The White House narrative conveniently leaves out the fact that there are victims, survivors, and responsible gun owners who don’t believe that we can ban our way to a safer society. What’s more, those who disagree with White House’s anti-gun agenda are smeared as standing in the way of student safety, which in Biden’s view apparently can’t be achieved without criminalizing common aspects of the right to keep and bear arms.

Biden said he’s asked members of Congress to provide funding to help reduce violent crime and said they must pass legislation requiring background checks on all gun sales, banning assault weapons and high-capacity magazines and eliminating immunity for gun manufacturers.

“We can never bring back those we’ve lost,” Biden said. “But we can come together to fulfill the first responsibility of our government and our democracy: to keep each other safe. For Parkland, for all those we’ve lost, and for all those left behind, it is time to uphold that solemn obligation.”


If Biden wants to talk about the responsibility of government to keep each other safe, he should have talked about the failures of government that led to the killer being able to stroll onto the Marjory Stoneman Douglas campus, including the FBI’s lack of a response after someone close to the murderer called the agency’s tip line several days before the attack warning of his “erratic behavior” and specifically stating that he was capable of shooting up a school.

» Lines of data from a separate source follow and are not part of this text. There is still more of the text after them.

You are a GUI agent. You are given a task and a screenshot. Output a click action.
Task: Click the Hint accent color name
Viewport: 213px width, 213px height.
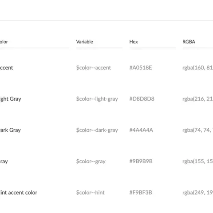point(19,193)
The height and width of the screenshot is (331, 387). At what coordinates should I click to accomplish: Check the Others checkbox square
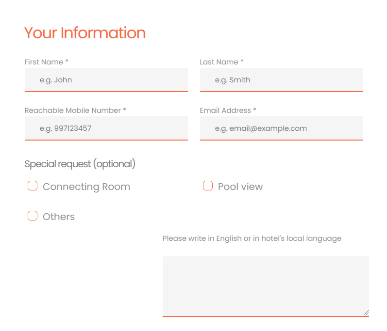coord(33,216)
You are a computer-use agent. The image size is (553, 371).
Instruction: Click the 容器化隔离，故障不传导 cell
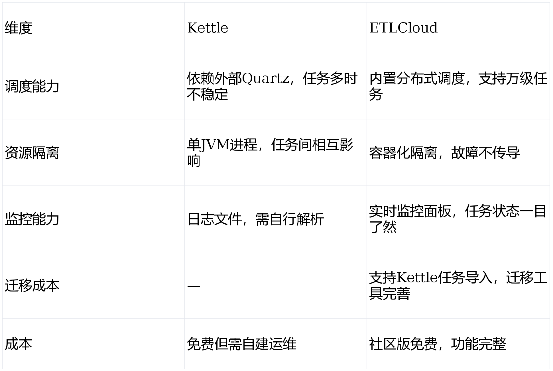[x=458, y=152]
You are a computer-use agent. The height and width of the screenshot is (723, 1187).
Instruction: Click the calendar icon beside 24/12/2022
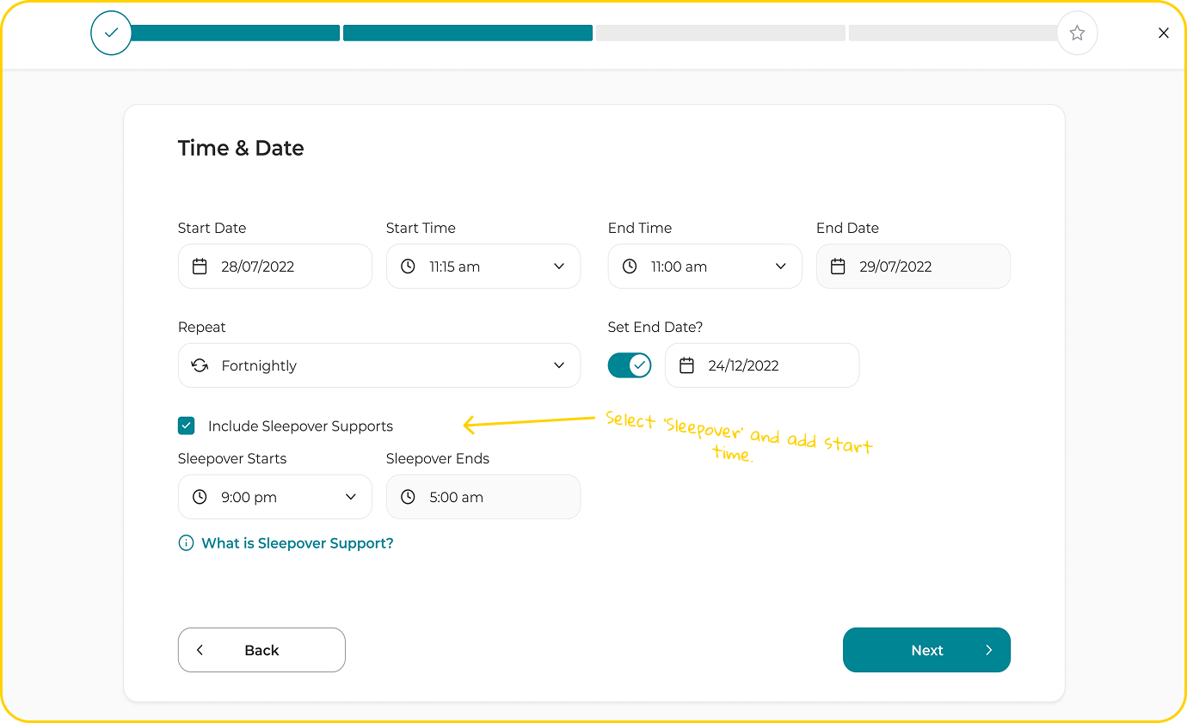click(686, 365)
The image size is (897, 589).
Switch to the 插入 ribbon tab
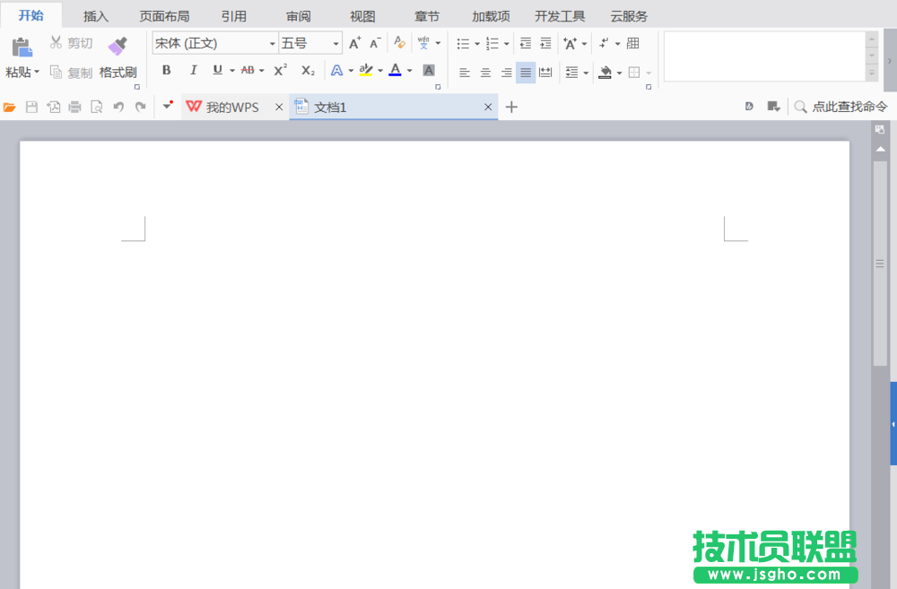click(95, 15)
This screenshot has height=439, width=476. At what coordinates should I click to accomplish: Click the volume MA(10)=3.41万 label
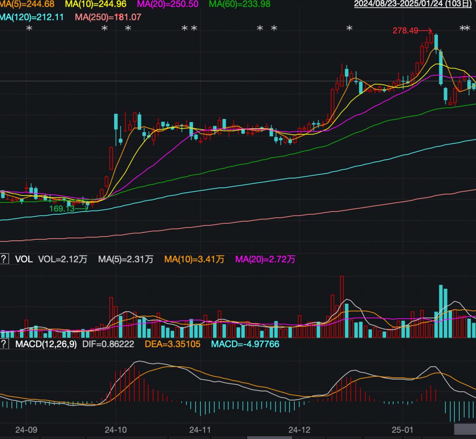click(x=194, y=259)

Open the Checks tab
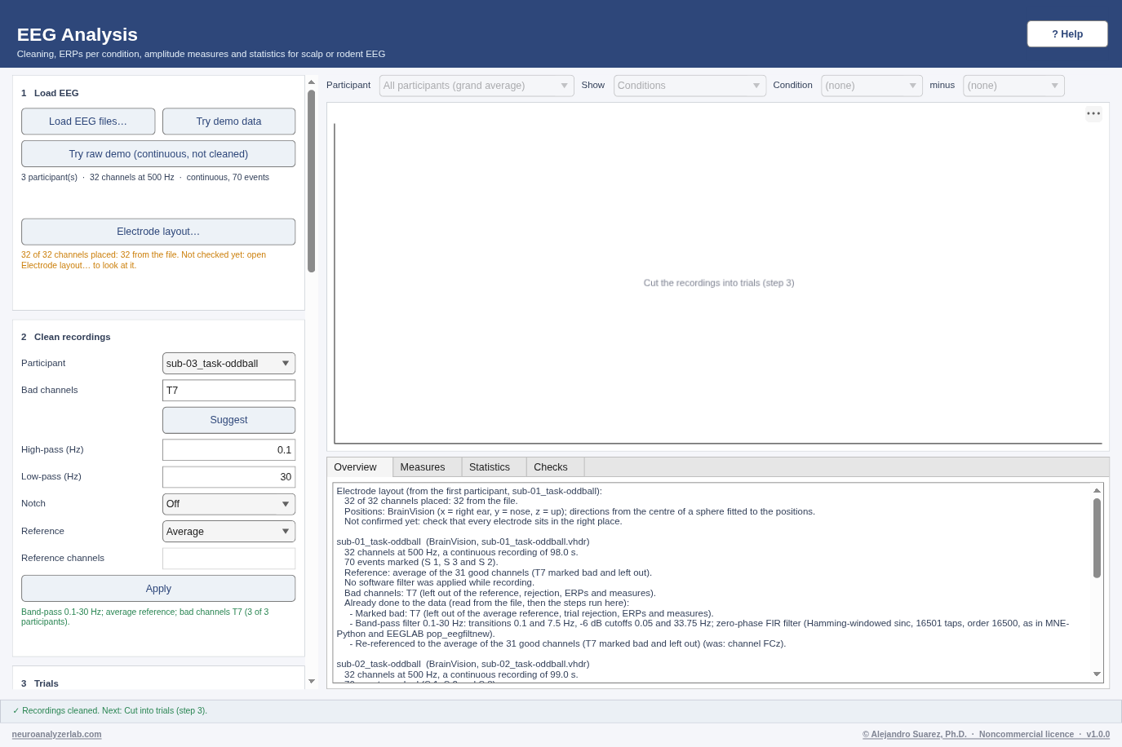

The government recently settled a case brought by several families of those who were killed at Marjory Stoneman Douglas, but that doesn’t excuse the agency’s failure to act, nor does it absolve the school district or local law enforcement for their failures in the days, weeks, months, and even years before the attack. As Andrew Pollack, whose daughter Meadow was murdered by the shooter, detailed in a 2019 column:

The confessed shooter allegedly threatened to kill other students and threatened to rape. He threatened to shoot up the school, according to the sheriff’s office. Classmates said he brought knives and bullets to school. He wrote hideous racial slurs on his backpack. He carved swastikas in the lunchroom tables.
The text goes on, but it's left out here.